In sketches spanning from 1948 to 1973, the play depicts Hoke's slow breakdown of Daisy's latent racism and her walls of self-defense to reach detente and eventually something like the awkward comfort of a lived-in arranged marriage, but all intractably informed by racial, class, and cultural divides that may never be fully overcome for the two (also fueling the illusion of Daisy's superiority: Hoke is illiterate, prompting her inner schoolteacher to re-emerge). There resides the play's nominal tension: how close can these two come to making a soulful connection as something like equals?

There's no mistaking Driving Miss Daisy as anything but a lean play—the Stagecast™ runs eighty-six minutes, counting credits—and its comfort zone is almost sitcomedic, coming to life most often in the odd-couple back-and-forths between Daisy and Hoke. As a white man, Uhry accepts the limitation of his perspective, telling the story from the privileged perspective of the Werthans (we never see Hoke on his own turf, but rather always on the job).

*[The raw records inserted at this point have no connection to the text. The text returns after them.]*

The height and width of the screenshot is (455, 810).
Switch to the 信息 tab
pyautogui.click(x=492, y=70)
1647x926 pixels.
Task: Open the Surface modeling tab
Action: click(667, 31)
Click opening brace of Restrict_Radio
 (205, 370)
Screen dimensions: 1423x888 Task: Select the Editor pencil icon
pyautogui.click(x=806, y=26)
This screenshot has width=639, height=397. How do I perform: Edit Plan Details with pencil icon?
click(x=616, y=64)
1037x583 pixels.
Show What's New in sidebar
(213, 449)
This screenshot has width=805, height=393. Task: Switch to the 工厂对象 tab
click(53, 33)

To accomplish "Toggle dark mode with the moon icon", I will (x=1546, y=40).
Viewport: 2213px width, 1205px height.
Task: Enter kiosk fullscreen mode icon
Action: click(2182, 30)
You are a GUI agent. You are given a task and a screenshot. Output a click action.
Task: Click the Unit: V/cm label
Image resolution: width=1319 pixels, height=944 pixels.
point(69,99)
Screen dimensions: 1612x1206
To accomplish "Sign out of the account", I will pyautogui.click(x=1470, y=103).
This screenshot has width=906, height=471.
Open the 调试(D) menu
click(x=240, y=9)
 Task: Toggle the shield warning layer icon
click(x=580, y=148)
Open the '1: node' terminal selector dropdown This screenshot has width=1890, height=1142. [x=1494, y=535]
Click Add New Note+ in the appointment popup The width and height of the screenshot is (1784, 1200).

Being the great actor that he is, Jones takes this as a proper challenge, imbuing his character with his well-known booming voice (which has its place here) but also with subtleties of conflicted feelings that make the play at least a hint more complex. His Hoke is clearly a moral man (the script makes that clear in a setup-punchline episode involving tinned salmon), but also one who has chosen optimism not only as a survival tactic for being around white folks but for living life. Jones' genius is in occasionally clueing us in that it's not a one-time choice, but one that he must make over and over again, and not easily. We see glimmers of the darkness underneath that he willfully banishes with his lightness of spirit. In Jones' performance, it's easy to see Hoke as the active protagonist, a man who has taken a job that he chooses to treat less as an endurance test than as a project of personal interest.

Lansbury's performance may be a bit broader, but it's no less satisfying. She handles the part with ease, from the verbal railroading that establishes Daisy to her reactions to each in a series of benign attacks on her equilibrium and, eventually, her physical and mental diminution. The old Dame has impeccable comic timing and control of her instrument, and there's a beautiful refinement to how she delineates Daisy's softening, for better and worse, into second childishness. It's to the play's credit that the skies never open up and send down a social deus ex machina (though the story does pass through 1963, and director David Esbjornson doesn't let us forget it); rather, the play ends on a poetic "close-up," a humble victory.

Esbjornson's production skillfully moves from scene to scene while providing a bit of scale to the staging with a high-walled living room set that accomodates projections (most notably—and unnecessarily—civil rights footage) and, when plunged into darkness, allows for Boolie's office and the signature driving scenes (on a nifty little revolve). Under the video direction of Peter Ots, five cameras capture it all in a manner that happily draws little attention to itself—such "Stagecast™"s take a little getting used to as we mentally adjust for the larger-than-cinematic performances, but they're a terrific gift for American theater lovers who can't just hop a plane to Melbourne to see the 87-year-old Lansbury play Miss Daisy opposite the 82-year-old Jones, or make regular trips to London to see the latest production of the National Theatre, or even get out to Broadway: for a fraction of a Broadway ticket price, Broadway Near You offers front-row seats.

[Ticket buyers, take note! The Driving Miss Daisy Stagecast™ will be accompanied by a Q&A with Lansbury conducted by the British Film Institute. Lansbury discusses the origins of her Atlanta accent, how she became involved in the play, and her feelings about stage plays being shown in cinemas.]